Víctor Muñoz, primer fichaje de la era Iraola en Liverpool
El nuevo Liverpool de Andoni Iraola ya tiene su primera piedra angular. Víctor Muñoz, extremo de Osasuna y una de las irrupciones más llamativas de la última temporada en La Liga, será el primer fichaje del técnico vasco en Anfield después de que el club inglés activara una cláusula de rescisión de 34,5 millones de libras, adelantándose a Newcastle en la carrera por su firma.
El acuerdo llega en pleno Mundial, con el futbolista concentrado con la selección de España en Atlanta, donde pasará el reconocimiento médico antes de rubricar un contrato de seis años. Una apuesta a largo plazo, casi una declaración de intenciones: Iraola quiere velocidad, desborde y versatilidad para inaugurar su proyecto.
Iraola mira a casa
No es un movimiento improvisado.
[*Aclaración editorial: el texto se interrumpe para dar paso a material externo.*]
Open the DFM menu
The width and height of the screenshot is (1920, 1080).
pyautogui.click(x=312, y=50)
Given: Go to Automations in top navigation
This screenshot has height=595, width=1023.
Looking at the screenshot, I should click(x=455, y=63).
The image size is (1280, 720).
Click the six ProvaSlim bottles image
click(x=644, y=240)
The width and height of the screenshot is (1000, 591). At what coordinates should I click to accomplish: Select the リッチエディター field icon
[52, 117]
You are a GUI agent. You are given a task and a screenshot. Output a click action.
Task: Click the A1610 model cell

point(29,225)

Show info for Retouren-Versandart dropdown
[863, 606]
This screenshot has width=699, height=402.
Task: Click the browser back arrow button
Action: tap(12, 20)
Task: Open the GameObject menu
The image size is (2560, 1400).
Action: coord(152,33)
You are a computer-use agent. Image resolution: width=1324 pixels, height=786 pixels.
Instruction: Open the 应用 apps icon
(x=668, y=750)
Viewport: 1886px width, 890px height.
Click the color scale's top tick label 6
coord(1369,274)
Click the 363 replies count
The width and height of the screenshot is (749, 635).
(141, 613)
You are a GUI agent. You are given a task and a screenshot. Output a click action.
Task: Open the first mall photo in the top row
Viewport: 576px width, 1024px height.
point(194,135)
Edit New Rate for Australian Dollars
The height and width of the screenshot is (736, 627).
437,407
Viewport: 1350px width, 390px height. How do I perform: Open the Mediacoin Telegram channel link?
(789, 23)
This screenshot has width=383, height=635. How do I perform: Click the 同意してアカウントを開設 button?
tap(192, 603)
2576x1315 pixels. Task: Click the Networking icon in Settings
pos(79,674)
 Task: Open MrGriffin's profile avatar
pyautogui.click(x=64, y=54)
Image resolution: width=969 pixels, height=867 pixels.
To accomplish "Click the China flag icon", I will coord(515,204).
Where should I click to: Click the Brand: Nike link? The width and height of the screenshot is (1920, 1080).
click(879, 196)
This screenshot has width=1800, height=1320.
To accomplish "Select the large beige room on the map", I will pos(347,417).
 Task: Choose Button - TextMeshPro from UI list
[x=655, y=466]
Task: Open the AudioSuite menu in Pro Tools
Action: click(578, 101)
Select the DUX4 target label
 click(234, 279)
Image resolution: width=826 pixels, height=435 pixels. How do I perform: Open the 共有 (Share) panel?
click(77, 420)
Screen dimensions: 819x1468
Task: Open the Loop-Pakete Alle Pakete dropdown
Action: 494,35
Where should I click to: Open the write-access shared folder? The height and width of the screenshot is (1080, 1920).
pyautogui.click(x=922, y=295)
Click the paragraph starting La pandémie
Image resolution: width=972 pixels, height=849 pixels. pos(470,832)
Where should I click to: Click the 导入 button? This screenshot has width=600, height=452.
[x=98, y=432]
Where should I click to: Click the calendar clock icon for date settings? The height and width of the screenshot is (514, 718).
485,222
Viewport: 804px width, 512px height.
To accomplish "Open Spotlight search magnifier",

Liverpool llevaba tiempo siguiendo la evolución de Muñoz, pero el nombramiento de Iraola aceleró todo. El técnico, que forjó la mayor parte de su carrera como jugador en Athletic Bilbao, mantiene una mirada constante sobre La Liga y tenía al atacante navarro marcado en rojo.
Le convenció su impacto en Osasuna, su capacidad para romper líneas y su lectura del juego en los últimos metros. El club inglés tenía informes, Iraola tenía la convicción. El desenlace era cuestión de tiempo.
La presión del mercado apretaba. Newcastle también había avanzado posiciones y se había lanzado con fuerza a por el jugador. Manchester United y Bayer Leverkusen, atentos. Incluso Barcelona y Real Madrid, clubes en los que Muñoz se formó a nivel juvenil, lo incluyeron en sus listas de posibles incorporaciones para este verano. Al final, todos miraron hacia otros objetivos. Liverpool no dudó.
Un comodín ofensivo para el nuevo Liverpool
Muñoz llega con un perfil que encaja de lleno en la hoja de ruta deportiva de Iraola. Puede jugar en ambas bandas y también como delantero centro, un recurso valioso en un vestuario que se adentra en una nueva etapa y necesita piezas capaces de adaptarse a distintos dibujos.
Su velocidad es uno de sus rasgos más reconocibles. Arranca, rompe y ataca el espacio con una facilidad que ha llamado la atención de media Europa. Precisamente esa cualidad encaja con una de las líneas maestras del plan de fichajes de este verano en Liverpool: sumar jugadores rápidos, agresivos en la presión y letales a campo abierto.
A sus 22 años, Muñoz ya ha probado el escenario internacional. Suma dos partidos con la selección absoluta de España. Debutó en marzo y marcó ante Serbia, un estreno soñado para cualquier atacante. En el reciente empate frente a Cabo Verde se quedó en el banquillo, pero su presencia en la convocatoria confirma que ya forma parte del radar de la selección.
Chiesa, una incógnita que no depende de Muñoz
La llegada del navarro no cierra la puerta a nadie en concreto, y menos a un nombre tan pesado como Federico Chiesa. El italiano tuvo un papel secundario bajo el mando de Arne Slot y su encaje generó más dudas que certezas, pero el estilo de Iraola podría acercarse más a sus virtudes.
El nuevo técnico aprecia el juego vertical, la agresividad sin balón y la capacidad para castigar al rival en las transiciones, un contexto en el que Chiesa puede sentirse mucho más cómodo. Aun así, el atacante transalpino no tiene claro su futuro: quiere más minutos, más protagonismo, y está abierto a escuchar propuestas para salir si el escenario no cambia.
Liverpool, mientras tanto, mueve ficha con determinación. Amarra a Víctor Muñoz, refuerza sus bandas con juventud y explosividad y envía un mensaje nítido al resto de la Premier: la era Iraola no esperará a nadie.